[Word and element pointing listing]

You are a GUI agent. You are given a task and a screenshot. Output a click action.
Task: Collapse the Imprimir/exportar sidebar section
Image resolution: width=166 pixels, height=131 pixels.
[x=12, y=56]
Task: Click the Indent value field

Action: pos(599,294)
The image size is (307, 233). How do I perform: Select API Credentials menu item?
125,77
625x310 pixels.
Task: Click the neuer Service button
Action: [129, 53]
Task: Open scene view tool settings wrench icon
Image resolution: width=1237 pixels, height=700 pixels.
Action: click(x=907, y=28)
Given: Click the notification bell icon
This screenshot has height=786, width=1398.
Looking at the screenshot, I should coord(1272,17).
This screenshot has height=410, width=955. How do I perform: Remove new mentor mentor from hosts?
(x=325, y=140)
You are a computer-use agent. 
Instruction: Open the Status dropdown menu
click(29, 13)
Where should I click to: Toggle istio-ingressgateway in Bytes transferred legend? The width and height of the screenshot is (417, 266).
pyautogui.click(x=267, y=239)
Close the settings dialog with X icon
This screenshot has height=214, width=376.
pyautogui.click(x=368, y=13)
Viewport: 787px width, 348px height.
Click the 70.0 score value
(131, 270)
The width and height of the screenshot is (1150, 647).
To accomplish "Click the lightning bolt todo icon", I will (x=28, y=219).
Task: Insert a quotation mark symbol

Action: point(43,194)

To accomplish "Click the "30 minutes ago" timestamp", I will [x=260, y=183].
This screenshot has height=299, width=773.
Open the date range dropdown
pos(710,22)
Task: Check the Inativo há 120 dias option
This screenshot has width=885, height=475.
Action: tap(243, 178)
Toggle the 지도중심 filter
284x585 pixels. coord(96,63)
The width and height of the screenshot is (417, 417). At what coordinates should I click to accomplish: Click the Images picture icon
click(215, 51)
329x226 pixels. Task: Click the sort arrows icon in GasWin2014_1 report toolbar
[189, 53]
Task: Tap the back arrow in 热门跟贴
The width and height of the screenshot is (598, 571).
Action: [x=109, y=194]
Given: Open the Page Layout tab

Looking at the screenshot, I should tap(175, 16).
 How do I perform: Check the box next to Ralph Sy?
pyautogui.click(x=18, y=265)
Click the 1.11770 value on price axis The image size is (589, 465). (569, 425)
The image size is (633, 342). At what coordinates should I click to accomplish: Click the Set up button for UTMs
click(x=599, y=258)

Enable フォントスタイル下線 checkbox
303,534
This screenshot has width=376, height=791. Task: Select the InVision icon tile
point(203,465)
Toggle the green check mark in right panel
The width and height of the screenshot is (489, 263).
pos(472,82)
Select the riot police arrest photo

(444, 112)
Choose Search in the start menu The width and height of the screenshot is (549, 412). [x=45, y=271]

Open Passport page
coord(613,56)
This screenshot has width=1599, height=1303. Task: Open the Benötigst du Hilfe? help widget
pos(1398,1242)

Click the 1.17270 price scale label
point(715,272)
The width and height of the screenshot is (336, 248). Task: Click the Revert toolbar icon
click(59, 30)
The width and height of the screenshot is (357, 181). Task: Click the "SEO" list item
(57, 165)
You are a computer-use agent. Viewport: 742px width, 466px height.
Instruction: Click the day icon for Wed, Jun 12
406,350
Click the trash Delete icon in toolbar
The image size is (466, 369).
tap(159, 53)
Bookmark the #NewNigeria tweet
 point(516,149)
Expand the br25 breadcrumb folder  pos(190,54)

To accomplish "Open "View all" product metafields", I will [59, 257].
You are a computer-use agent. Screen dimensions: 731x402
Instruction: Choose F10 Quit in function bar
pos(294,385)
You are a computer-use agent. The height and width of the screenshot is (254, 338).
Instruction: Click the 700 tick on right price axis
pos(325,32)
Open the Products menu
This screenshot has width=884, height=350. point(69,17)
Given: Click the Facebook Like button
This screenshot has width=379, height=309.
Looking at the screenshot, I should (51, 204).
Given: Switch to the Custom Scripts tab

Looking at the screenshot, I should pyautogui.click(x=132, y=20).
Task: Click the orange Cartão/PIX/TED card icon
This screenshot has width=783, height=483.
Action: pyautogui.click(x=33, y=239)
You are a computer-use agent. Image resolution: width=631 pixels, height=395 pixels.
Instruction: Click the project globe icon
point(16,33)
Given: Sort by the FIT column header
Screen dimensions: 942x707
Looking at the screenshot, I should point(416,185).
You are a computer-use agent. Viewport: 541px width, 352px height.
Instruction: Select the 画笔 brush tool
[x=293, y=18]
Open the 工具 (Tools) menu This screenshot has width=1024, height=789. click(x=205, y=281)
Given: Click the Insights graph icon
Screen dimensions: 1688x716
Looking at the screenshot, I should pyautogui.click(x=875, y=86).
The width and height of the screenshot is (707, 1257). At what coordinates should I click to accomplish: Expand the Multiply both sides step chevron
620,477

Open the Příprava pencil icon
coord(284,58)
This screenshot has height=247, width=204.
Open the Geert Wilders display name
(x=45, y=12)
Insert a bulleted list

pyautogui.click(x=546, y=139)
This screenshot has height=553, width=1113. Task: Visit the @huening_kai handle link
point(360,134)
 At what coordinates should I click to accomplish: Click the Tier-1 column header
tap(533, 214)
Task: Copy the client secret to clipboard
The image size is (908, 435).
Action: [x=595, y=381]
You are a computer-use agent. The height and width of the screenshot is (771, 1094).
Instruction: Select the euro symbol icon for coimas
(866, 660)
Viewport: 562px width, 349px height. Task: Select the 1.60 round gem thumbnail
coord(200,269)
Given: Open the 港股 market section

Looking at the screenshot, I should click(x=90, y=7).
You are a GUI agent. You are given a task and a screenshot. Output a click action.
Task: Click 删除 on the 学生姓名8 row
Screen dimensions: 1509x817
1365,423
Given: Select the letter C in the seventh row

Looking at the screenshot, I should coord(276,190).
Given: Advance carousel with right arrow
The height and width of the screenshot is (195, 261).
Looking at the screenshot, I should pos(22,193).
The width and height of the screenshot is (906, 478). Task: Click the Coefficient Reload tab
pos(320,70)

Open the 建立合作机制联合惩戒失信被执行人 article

*What you have to do*
Rewrite everything from the start of the listing down to the line containing "will (x=28, y=219).", swapping "dropdown" for "drop-down" and leaving the rest unchanged.

*Answer*
You are a GUI agent. You are given a task and a screenshot. Output a click action.
Task: Collapse the Imprimir/exportar sidebar section
Image resolution: width=166 pixels, height=131 pixels.
[x=12, y=56]
Task: Click the Indent value field

Action: pos(599,294)
The image size is (307, 233). How do I perform: Select API Credentials menu item?
125,77
625x310 pixels.
Task: Click the neuer Service button
Action: [129, 53]
Task: Open scene view tool settings wrench icon
Image resolution: width=1237 pixels, height=700 pixels.
Action: click(x=907, y=28)
Given: Click the notification bell icon
This screenshot has height=786, width=1398.
Looking at the screenshot, I should coord(1272,17).
This screenshot has height=410, width=955. How do I perform: Remove new mentor mentor from hosts?
(x=325, y=140)
You are a computer-use agent. 
Instruction: Open the Status drop-down menu
click(29, 13)
Where should I click to: Toggle istio-ingressgateway in Bytes transferred legend? The width and height of the screenshot is (417, 266).
pyautogui.click(x=267, y=239)
Close the settings dialog with X icon
This screenshot has height=214, width=376.
pyautogui.click(x=368, y=13)
Viewport: 787px width, 348px height.
Click the 70.0 score value
(131, 270)
The width and height of the screenshot is (1150, 647).
To accomplish "Click the lightning bolt todo icon", I will (x=28, y=219).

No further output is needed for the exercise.